As Alan “Pray Away the Gay” Chambers ties his tongue in a knot …

As Alan “Pray Away the Gay” Chambers ties his tongue in a knot … June 20, 2012

Alan Chambers of Exodus International (the flagship “pray-away-the-gay” organization) has just published “Defining Exodus – Letter from Alan Chambers for June 2012,” wherein he attempts to make Exodus seem less retro-insane than most people now understand it to be. Alan’s letter is below. Inserted within it, in bracingly beautiful blue, are my comments on that letter. (The bold parts of Alan’s letter appear that way in the original: they’re his bolds, in other words, not mine.)

Dear Friends,

Exodus International is repeatedly accused of seeking to make gay people straight through conversion therapy and prayer. As the media and culture rage around us, drawing battle lines in the sand and seeking to fuel the debate about homosexuality. [So … that last sentence is incomplete. But its point is clear enough: people like myself, who oppose the toxic, life-destroying idea that God condemns same-sex relationships, don’t have a critical moral point we’re trying to make, or anything like that. We’re just “raging”: we’re doing nothing more than seeking, for our own gain, to “fuel the debate.” It’s the ol’ tactic of denigrating someone by ascribing to them a false motivation. Deft ploy, Alan! For a fourth-grader.]

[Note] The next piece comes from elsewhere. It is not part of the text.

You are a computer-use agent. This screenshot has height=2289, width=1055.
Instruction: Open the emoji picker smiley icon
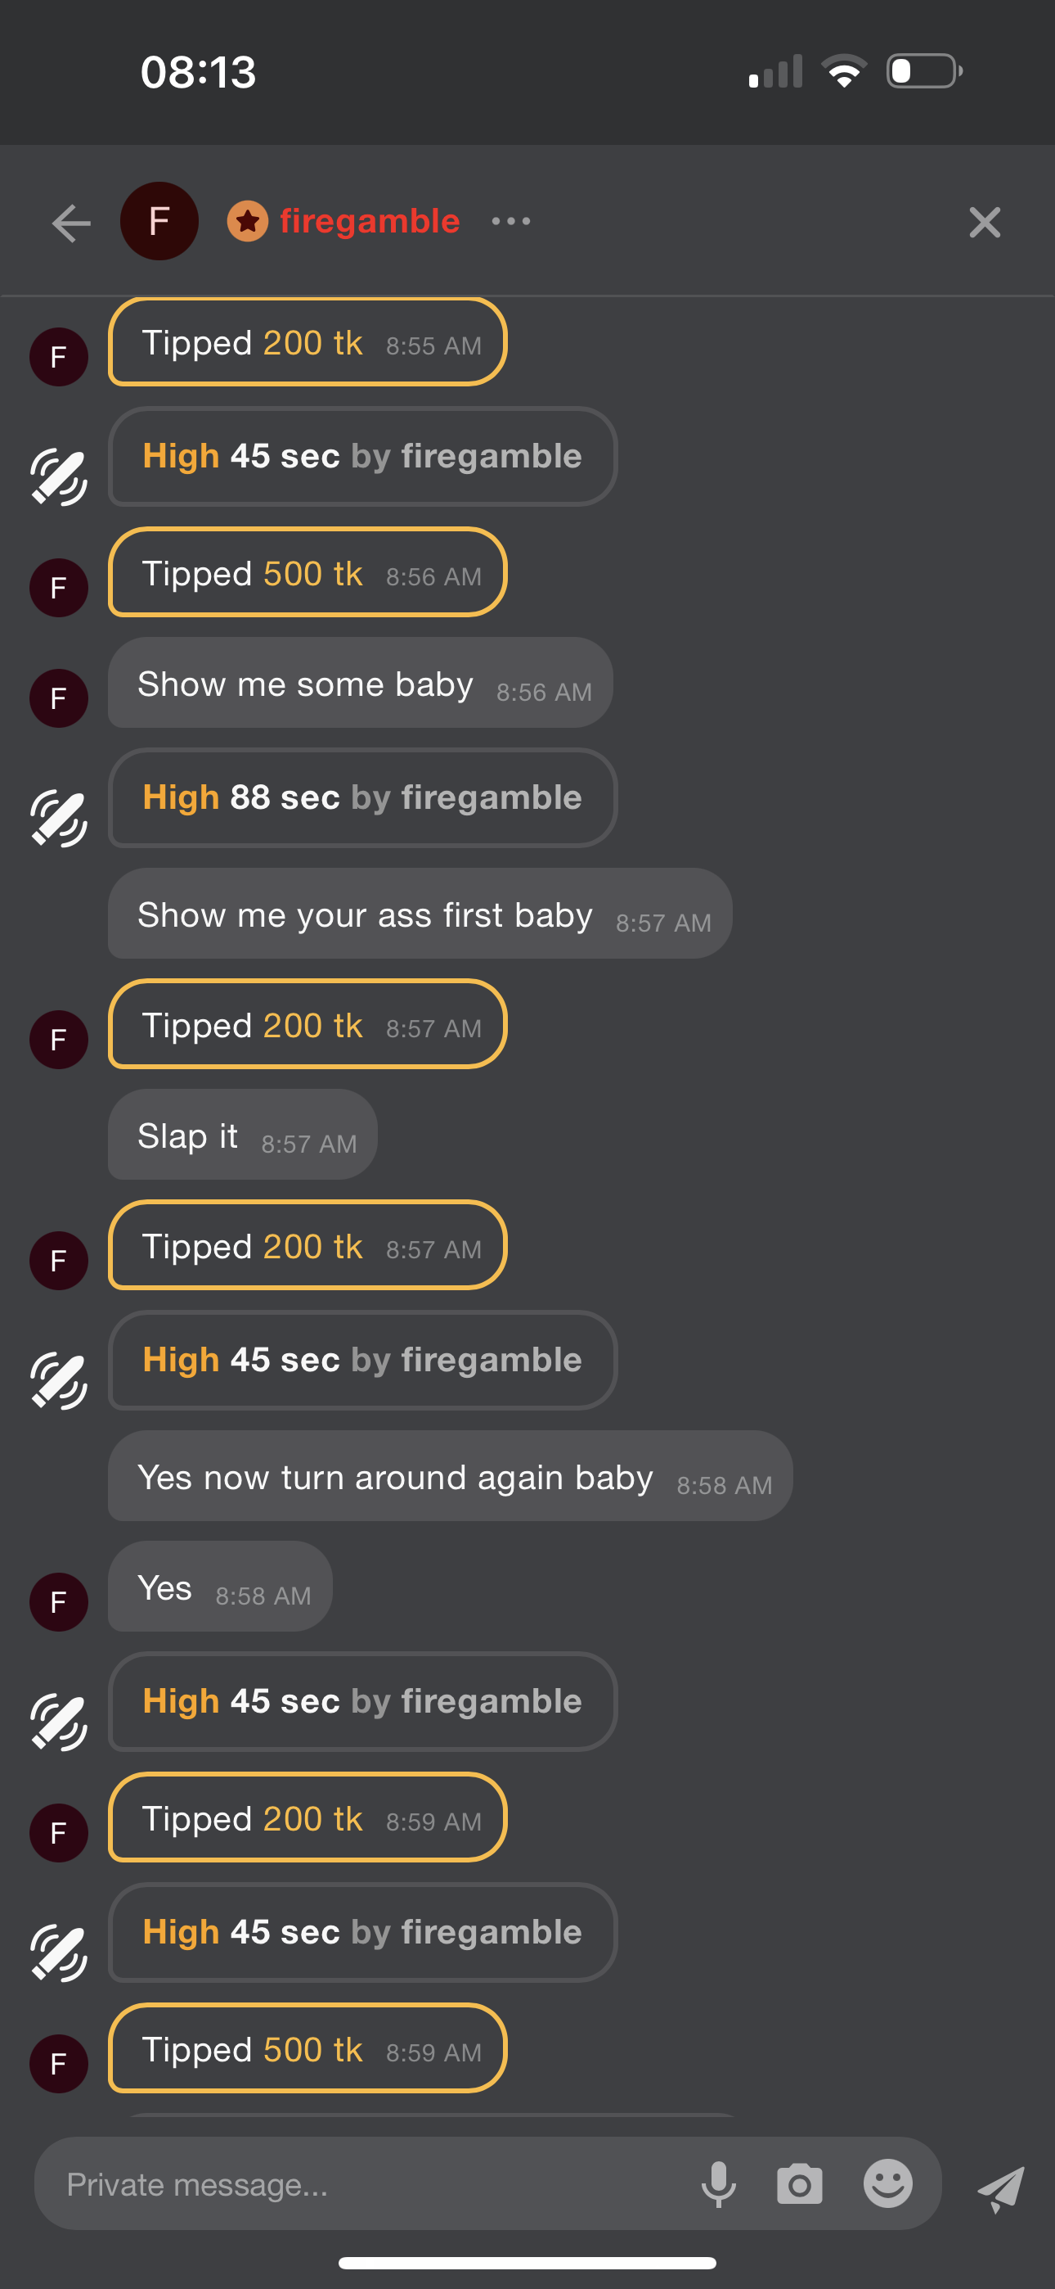887,2183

You know, my team and I have been working diligently to clearly state the calling of this great ministry and focus solely on that work. We want to reiterate that our mission is, first and foremost, to serve, support and equip the Church in providing refuge to individuals or families impacted by same-sex attractions (SSA). [And with the word refuge, Chambers officially steps onto the tightrope on which it’s clear he’s now about to start tap-dancing.]

Quite simply, our goal is to make the Church famous for loving and serving people as Jesus would and pointing them to Him. [Tippity-tap, tappity-tip. But more to the point(s): is a big problem for the church that it’s not famous enough? What a weird thing to say. Much less weird—and certainly a good deal more problematic—is Chambers’s casual, almost sublimely arrogant assertion that Exodus’s attitude toward gay people is indistinguishable from Jesus’.]

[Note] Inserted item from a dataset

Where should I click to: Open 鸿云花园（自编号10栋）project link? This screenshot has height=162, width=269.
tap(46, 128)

I realize this may not be new info for some of you.  Yet, I believe it is important for everyone to hear this from me, as “all sides” are seeking to define Exodus and quite frankly, no one is doing a great job. [Didn’t Alan just say, “My team and I have been working diligently to clearly state the calling of this great ministry”? I guess by, “No one is doing a great job of defining Exodus,” he means himself and the people he works with. Bummer for him. But, gosh, I wonder if the main reason everyone continues to be unable to understand what exactly it is that Exodus does or believes could have anything to do with how fundamentally logically untenable it is to say, “We love gay people—but being gay is a moral abomination deserving God’s condemnation and wrath.”? Nah. It must be that everyone’s just stupid.]

It’s time we set the record straight.  Pun intended. [Well, you know what they say: spend enough of your life inside a closet, and you forget what’s funny.]

While my office seeks to serve the Church, the 260 churches, ministries and counselors here in North America and our alliance of partner ministries across the world are there to serve individuals who freely come to them for support.  People seeking this encouragement and guidance do so because they have decided to pursue an identity or life based on their relationship with Christ over their same-sex attractions. [Just so we’re clear: the second half of the bolded sentence asserts that being gay is incompatible with being in a relationship with Christ. The difference between the way Chambers here says that, and “God Hates Fags,” is the difference between a pig and a pig wearing a graduation cap.]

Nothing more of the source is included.